Mathematics, Paideia, & Seminar

Mathematics requires higher order conceptual and analytical skills, therefore, it is often difficult to completely forego direct instruction or essential skills practice. For this reason, I developed three strategies to assist students in acquiring rigorous mathematical content at the expense of an instructor as an explicit pedagogue, in favor of the instructor as a nurturer, or participant in the process of paideia. In order the three strategies are:

1) Teacher-Presenter-Scribe
2) Classic Mathematics
3) Practice-Create-Reflect

In order, let me address the methodology of each one. First of all, Teacher-Presenter-Scribe is a two or possibly three day lesson in the “we do” segment of a lesson plan, i.e., within what is called “structured practice.” In short, the students have already received some form of introductory direct instruction and are now ready to practice with the aid of the teacher. Thus, I assign the students to cooperative groupings, which I call PODs, and then assign each of these PODs a problem. The problems vary in difficulty and my choice in assigning problems varies with the blend of the group. Furthermore, I reserve the right to create homogenous, heterogenous, and random groups as needed for student learning. The students partake in the design of this strategy with me and lay out the ground rules.
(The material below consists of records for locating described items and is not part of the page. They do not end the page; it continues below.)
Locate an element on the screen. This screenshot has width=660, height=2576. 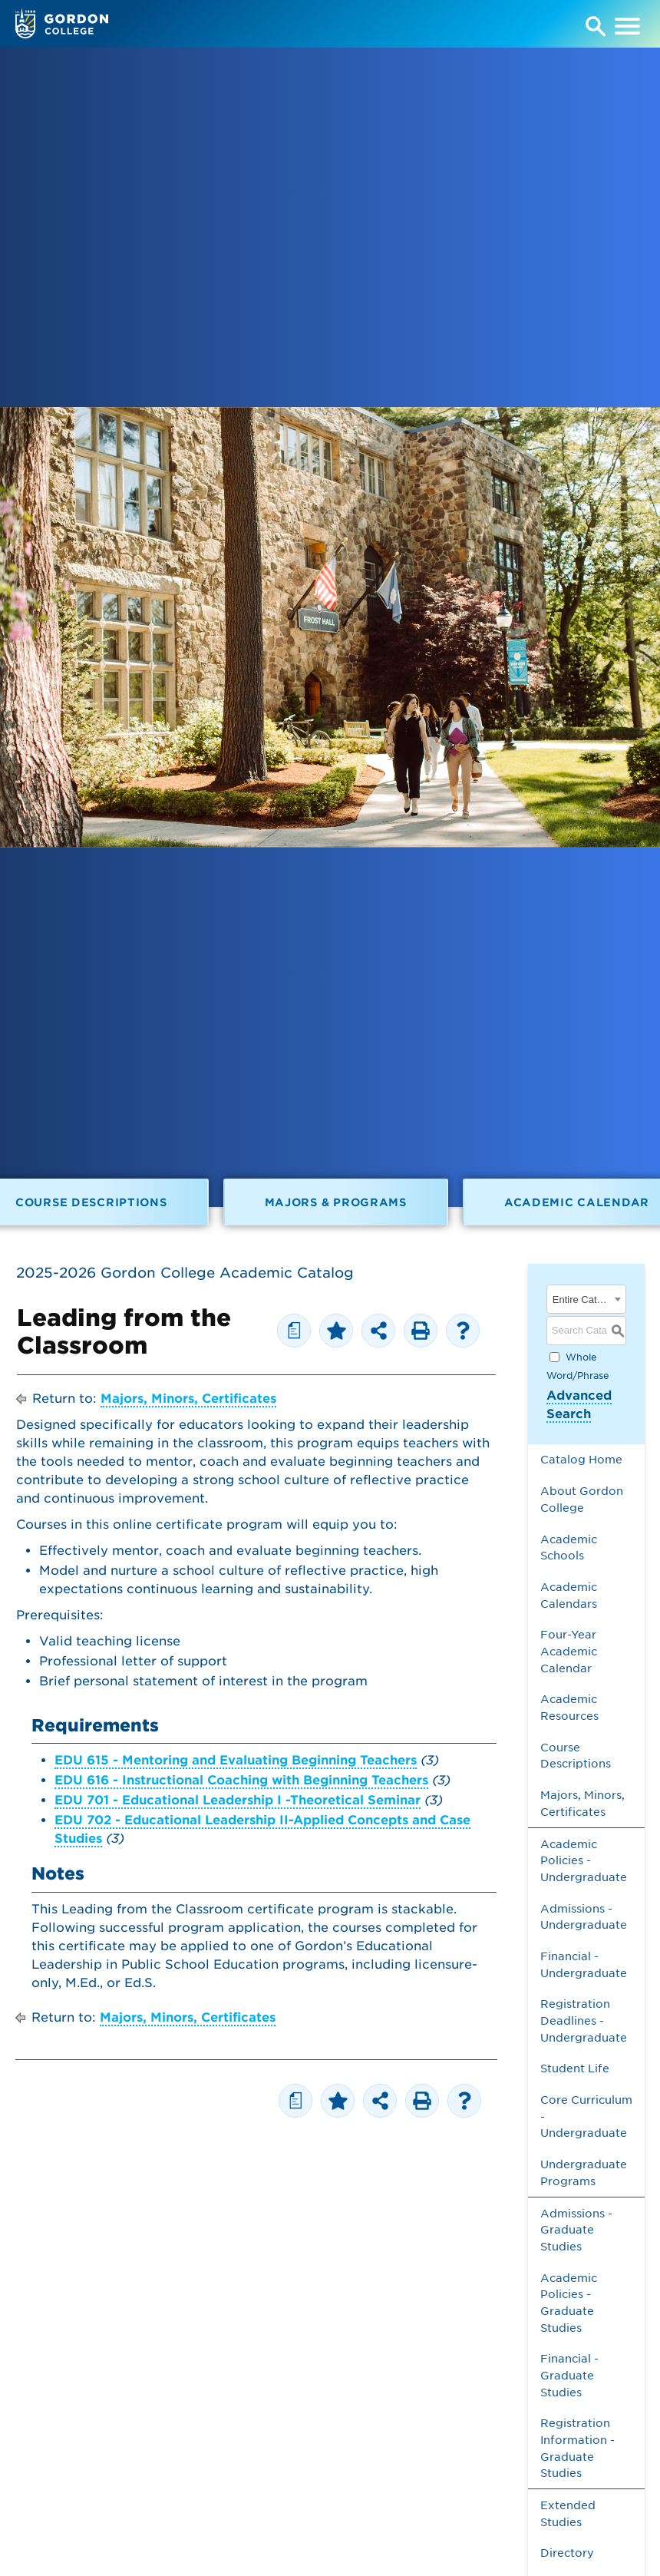
Four-Year Academic Calendar is located at coordinates (568, 1651).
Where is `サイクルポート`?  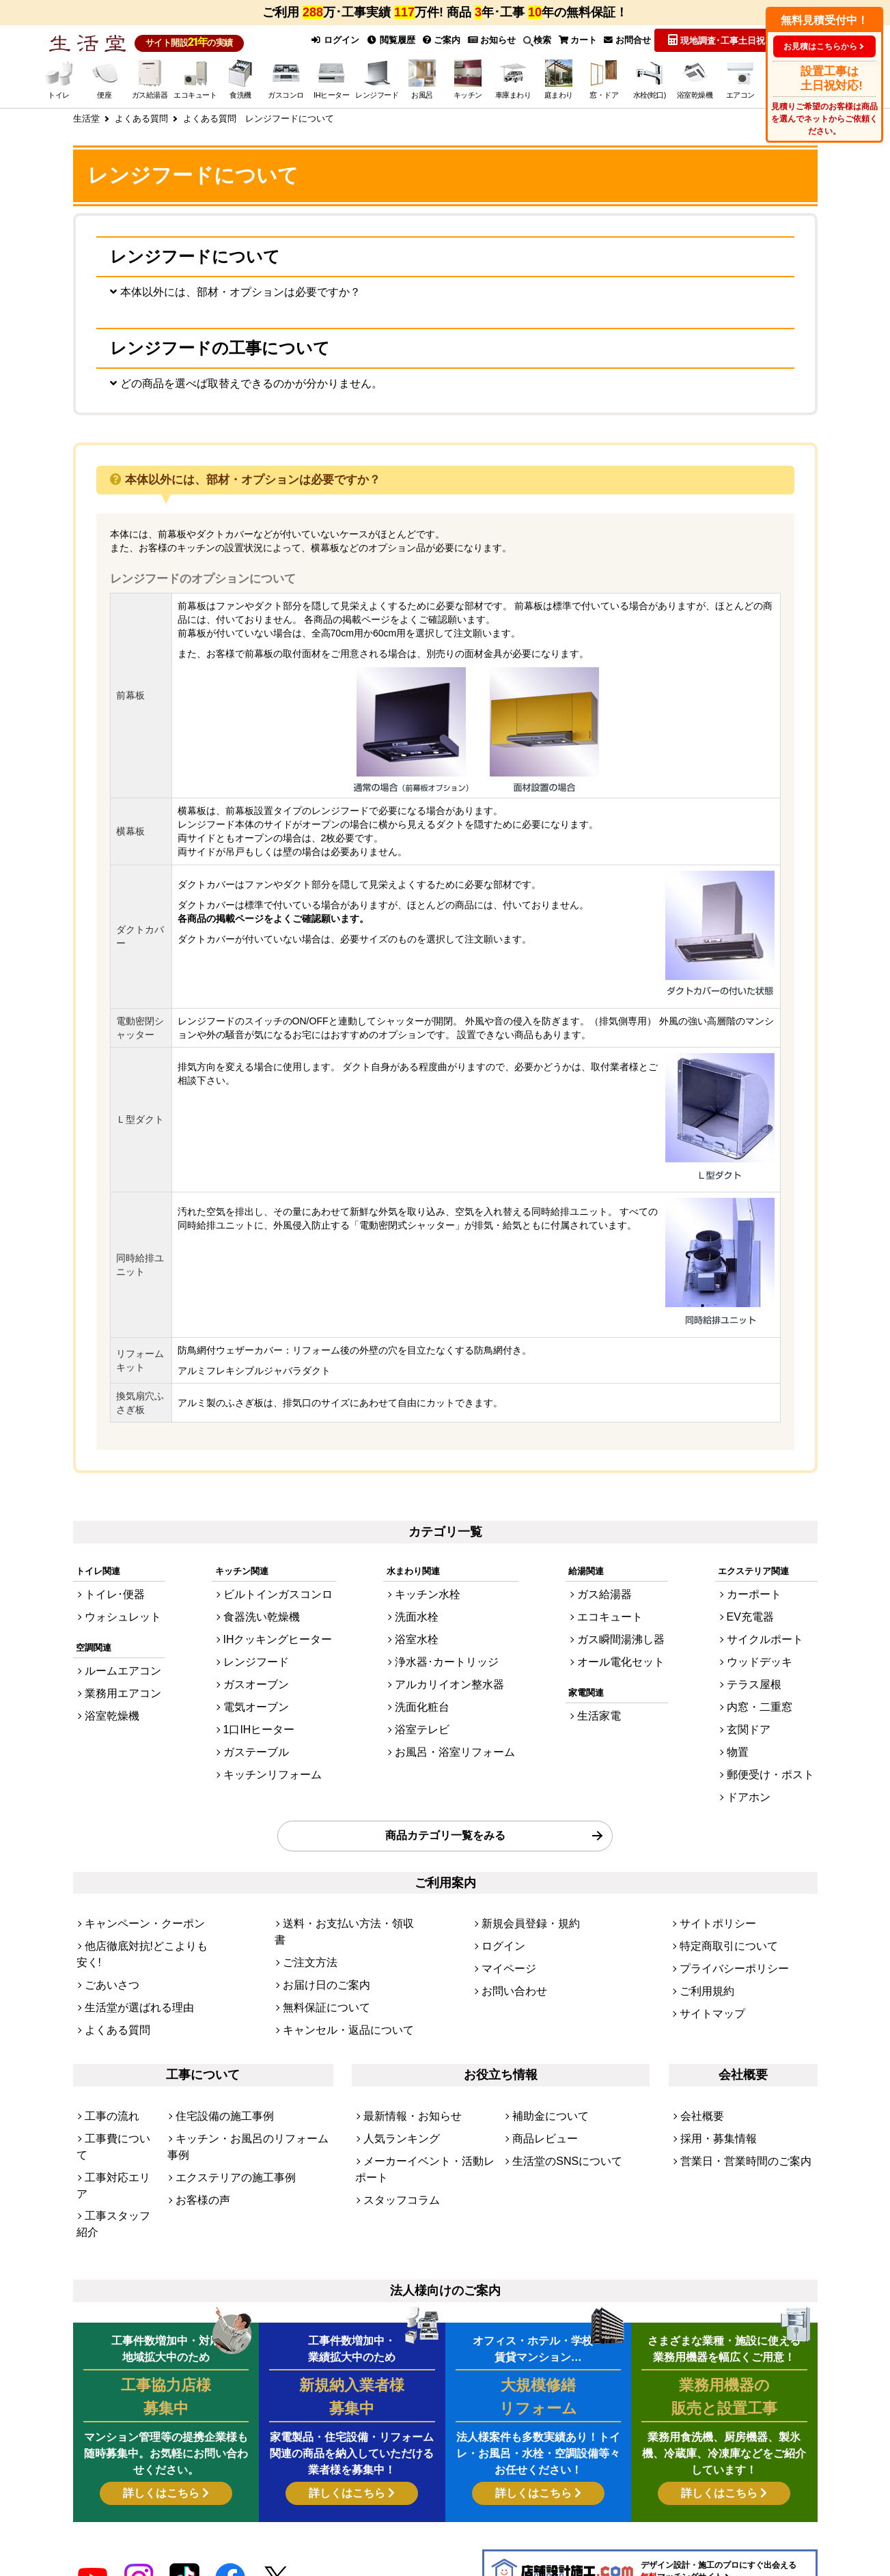 サイクルポート is located at coordinates (774, 1650).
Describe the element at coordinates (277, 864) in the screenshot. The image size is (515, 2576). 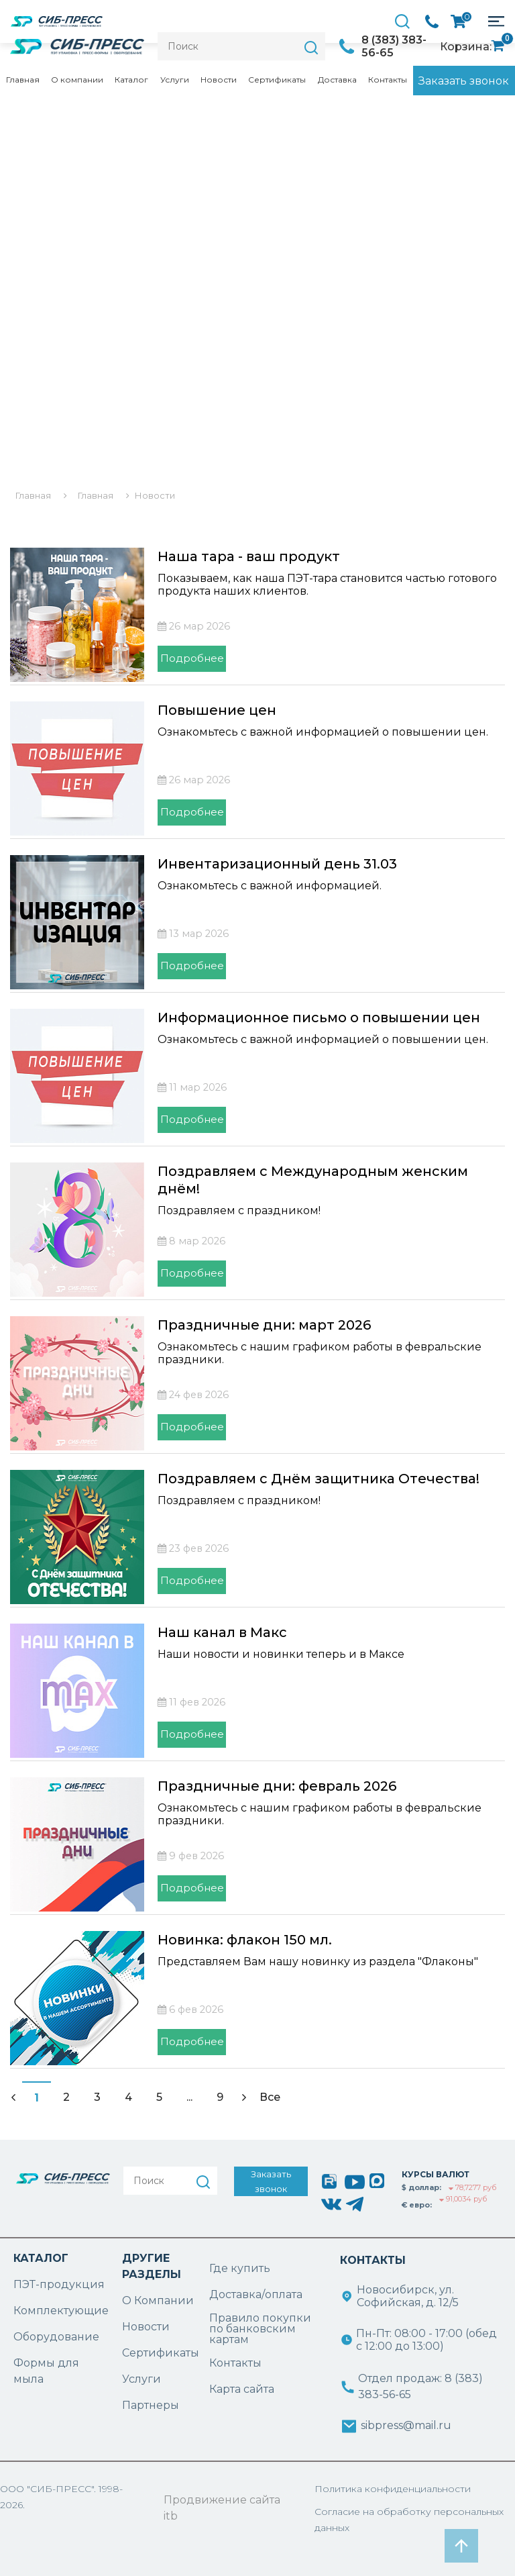
I see `Инвентаризационный день 31.03` at that location.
Once the ground rules are decided upon, the students begin the formal stage of cooperative practice on the assigned problem. As I circulate, the students begin to formulate their answers. After the remaining part of one period and possibly the beginning of another, the students begin to “own” the assigned problem and start to debate how they will present it to the other students. I continue to circulate and assist in designing this presentation. Once the students finish, they are graded upon how effectively they introduce the material to their peers. In short, I assign or allow students to pick groups, I circulate and help them problem solve, and then the “presenter” uses the SMART board and other technology I have access to, in order to present the problem to his or her peers. It requires so much work and encourages so much higher order understanding, that I weight this assignment as a test, or a performance assessment.